Monday, February 01, 2010

Confronting a Killer Cop: this Wednesday, February 3rd in Montreal

from The Jean-Loup Lapointe Welcoming Committee:

Wednesday, February 3, 2010
12:30pm-1pm
Palais de Justice de Montreal
corner of St-Laurent and St-Antoine

The Coalition Against Police Abuse and Repression is organizing a 30-minute gathering at 12:30pm sharp at the exit of Montreal's Court House (corner of St-Antoine and St-Laurent). Jean-Loup Lapointe, who shot four bullets at unarmed youth, killiing Fredy Villaneuva and severely injuring two other youths, will be testifying.

If you can, please attend the hearing in room 5,15 from 9:30am onwards. Please come with very few items in your pockets because you will be searched by the Court House security services. After the lunch break, the hearing will resume at 2pm.

The committee explains:

Jean-Loup Lapointe: Fredy’s executioner

Executioners still exist, but they’ve changed their appearance.

During the Middle Ages executioners did their dirty deeds in front of an impotent crowd. They didn’t decide who they would execute, or for what reasons, and that’s why we couldn’t hold them responsible for their death tolls. They also wore masks to hide their identities, and carried a weapon to protect them from the people. Their impunity was complete.

Today, it’s police officers that are modern-day executioners. They wear a blue uniform and carry guns – with bullets or electric shocks. They also enjoy impunity, but they don’t need a mask. They don’t need a judge either, nor a king or a Committee of Public Safety to decree the death penalty. No, these days it’s simple constables who’ve taken over. And with a bang, another death!

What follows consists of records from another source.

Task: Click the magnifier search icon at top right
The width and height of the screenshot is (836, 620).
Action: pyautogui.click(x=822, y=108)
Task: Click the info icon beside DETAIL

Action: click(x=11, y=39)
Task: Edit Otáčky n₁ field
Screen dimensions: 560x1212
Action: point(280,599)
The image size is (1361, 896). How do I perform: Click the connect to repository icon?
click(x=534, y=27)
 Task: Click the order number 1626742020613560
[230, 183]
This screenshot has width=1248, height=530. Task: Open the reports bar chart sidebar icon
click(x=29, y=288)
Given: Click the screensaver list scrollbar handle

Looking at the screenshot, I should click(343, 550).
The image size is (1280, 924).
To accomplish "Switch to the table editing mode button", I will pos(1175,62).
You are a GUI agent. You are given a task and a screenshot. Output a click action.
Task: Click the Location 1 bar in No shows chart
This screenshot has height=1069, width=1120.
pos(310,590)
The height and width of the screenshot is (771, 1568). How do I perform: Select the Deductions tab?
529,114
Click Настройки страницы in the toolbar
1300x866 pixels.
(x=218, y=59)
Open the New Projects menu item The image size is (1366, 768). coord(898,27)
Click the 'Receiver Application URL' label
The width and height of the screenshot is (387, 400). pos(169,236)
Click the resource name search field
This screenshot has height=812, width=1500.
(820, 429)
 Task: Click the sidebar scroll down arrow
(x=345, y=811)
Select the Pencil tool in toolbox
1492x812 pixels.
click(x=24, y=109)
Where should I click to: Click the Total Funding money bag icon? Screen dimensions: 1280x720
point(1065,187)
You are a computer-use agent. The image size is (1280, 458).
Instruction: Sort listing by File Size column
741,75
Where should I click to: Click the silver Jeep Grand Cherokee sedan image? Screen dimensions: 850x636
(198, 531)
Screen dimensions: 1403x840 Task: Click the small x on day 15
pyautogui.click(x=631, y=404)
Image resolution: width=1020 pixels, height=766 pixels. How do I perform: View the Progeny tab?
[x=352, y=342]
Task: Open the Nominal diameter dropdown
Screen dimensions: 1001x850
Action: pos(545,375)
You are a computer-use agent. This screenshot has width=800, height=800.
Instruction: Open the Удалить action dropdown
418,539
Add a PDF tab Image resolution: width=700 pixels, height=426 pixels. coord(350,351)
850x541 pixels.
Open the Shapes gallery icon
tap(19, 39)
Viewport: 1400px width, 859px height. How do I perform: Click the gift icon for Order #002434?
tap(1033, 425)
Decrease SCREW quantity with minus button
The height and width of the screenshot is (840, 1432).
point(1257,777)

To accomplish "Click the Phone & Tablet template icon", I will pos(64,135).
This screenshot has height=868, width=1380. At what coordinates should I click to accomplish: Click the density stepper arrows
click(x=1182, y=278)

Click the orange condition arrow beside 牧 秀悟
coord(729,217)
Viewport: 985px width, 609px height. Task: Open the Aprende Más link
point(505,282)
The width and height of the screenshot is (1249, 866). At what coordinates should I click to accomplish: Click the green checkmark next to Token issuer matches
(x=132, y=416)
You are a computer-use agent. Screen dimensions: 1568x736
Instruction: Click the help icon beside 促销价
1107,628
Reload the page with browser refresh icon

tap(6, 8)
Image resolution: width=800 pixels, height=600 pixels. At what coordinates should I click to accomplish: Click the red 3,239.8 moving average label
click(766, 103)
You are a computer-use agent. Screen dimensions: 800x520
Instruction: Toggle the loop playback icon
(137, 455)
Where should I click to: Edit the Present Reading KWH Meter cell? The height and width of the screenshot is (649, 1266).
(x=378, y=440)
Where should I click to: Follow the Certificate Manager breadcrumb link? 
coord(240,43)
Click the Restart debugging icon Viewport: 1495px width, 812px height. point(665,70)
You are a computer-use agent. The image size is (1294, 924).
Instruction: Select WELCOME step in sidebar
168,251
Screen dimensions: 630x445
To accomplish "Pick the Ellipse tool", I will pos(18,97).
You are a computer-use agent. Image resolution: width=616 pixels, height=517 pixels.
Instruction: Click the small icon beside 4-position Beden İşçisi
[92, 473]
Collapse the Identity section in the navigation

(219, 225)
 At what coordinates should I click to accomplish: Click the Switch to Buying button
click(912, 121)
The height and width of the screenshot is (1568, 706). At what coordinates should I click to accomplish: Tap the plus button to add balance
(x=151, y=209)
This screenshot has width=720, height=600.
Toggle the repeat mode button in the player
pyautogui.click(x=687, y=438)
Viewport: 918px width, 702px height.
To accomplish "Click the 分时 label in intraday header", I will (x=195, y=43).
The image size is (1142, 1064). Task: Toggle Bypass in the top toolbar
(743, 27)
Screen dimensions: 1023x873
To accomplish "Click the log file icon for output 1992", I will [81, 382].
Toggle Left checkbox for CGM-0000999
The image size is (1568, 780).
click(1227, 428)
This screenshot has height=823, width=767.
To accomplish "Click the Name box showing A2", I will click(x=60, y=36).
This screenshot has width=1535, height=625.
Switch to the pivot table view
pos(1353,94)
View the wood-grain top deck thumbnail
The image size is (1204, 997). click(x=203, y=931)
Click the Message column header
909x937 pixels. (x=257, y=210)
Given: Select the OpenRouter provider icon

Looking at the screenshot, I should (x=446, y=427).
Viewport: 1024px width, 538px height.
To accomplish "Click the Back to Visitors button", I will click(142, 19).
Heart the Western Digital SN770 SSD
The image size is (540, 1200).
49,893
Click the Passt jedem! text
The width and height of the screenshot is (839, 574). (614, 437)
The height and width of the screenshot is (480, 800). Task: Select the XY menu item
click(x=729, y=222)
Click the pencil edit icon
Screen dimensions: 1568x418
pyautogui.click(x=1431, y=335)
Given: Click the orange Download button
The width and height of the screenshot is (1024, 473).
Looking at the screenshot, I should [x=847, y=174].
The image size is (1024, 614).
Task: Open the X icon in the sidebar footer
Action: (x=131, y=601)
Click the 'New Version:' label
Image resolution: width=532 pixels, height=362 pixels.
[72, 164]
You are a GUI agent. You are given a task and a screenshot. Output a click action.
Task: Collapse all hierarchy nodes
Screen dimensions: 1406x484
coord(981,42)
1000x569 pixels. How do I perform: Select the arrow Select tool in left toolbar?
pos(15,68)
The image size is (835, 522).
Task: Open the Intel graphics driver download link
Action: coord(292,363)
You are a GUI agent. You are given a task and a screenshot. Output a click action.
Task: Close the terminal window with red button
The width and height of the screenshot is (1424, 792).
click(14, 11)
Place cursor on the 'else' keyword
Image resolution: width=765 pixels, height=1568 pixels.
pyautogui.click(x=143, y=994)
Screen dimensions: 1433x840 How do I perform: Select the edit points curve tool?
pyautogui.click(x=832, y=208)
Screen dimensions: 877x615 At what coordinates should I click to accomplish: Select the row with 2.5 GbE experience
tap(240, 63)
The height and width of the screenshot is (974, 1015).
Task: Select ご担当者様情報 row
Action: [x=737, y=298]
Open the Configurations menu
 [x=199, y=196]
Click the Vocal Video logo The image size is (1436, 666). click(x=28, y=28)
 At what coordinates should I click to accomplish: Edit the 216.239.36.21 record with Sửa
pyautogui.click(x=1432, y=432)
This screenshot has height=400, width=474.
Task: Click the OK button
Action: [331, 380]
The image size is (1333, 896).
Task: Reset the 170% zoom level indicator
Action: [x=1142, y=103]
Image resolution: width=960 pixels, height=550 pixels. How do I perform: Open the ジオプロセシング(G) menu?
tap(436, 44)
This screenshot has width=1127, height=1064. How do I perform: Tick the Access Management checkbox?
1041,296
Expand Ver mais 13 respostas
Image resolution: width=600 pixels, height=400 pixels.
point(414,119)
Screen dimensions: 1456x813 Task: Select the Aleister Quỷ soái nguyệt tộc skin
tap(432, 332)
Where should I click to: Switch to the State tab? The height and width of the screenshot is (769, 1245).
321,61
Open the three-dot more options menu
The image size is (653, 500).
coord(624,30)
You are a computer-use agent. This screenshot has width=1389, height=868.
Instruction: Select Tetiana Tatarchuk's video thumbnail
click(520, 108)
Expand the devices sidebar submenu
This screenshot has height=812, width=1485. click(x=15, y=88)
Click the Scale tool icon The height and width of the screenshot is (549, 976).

On August 9, 2008, Fredy Villaneuva, 18, was killed by Jean-Loup Lapointe’s bullets, but the courts prevent us from showing you the face of this killer cop. Jean-Loup doesn’t even need a mask to hide because the entire court machinery makes sure that the public won’t recognize him on the street and judge him at sight.

A cop that kills a youth and wounds two others by shooting at unarmed individuals should not escape justice. If a civilian had done the same thing, we all know that criminal charges would have been made without delay. What more needs to happen before the SQ decides to undertake a serious investigation, beginning with questioning the two officers involved? But the problem of police investigating police is a predictably incestuous investigation that always defends the interests of the executioners.

The impunity that Jean-Loup enjoys is double: there’s the decision to mask his physical identity that adds to the usual legal whitewash. It all confirms the power of the police to kill -- encouraged by the State that gives Jean-Loup all kinds of privileges. He’s given the right to carry his weapon everywhere, even off-duty. He gets expensive paid lawyers. He gets bodyguards during his public outings. The hangman Lapointe is overprotected, and at our cost.

Police officers have become street judges: they are both judges and executioners since they have the right to summarily kill a suspect. And so the death penalty, supposedly abolished, takes a new form, more arbitrary and insidious. It is hypocritical and protected by the police brotherhood and its long arm. These murders are normalized and the authorities are not ashamed to drag the reputations of the loved ones of the victims into the mud. Police violence is a reflection of social inequality and intolerance that is fed by creating fear in certain neighborhoods. It goes without saying that Jean-Loup would have been less quick to the trigger if he were intervening with young white youth near a tennis court in Outremont.

We refuse to be, once again, an impotent crowd in front of modern-day executioners who kill with impunity. On Wednesday, February 3, let’s welcome the witness Jean-Loup Lapointe who -- one year later -- will be questioned for the first time.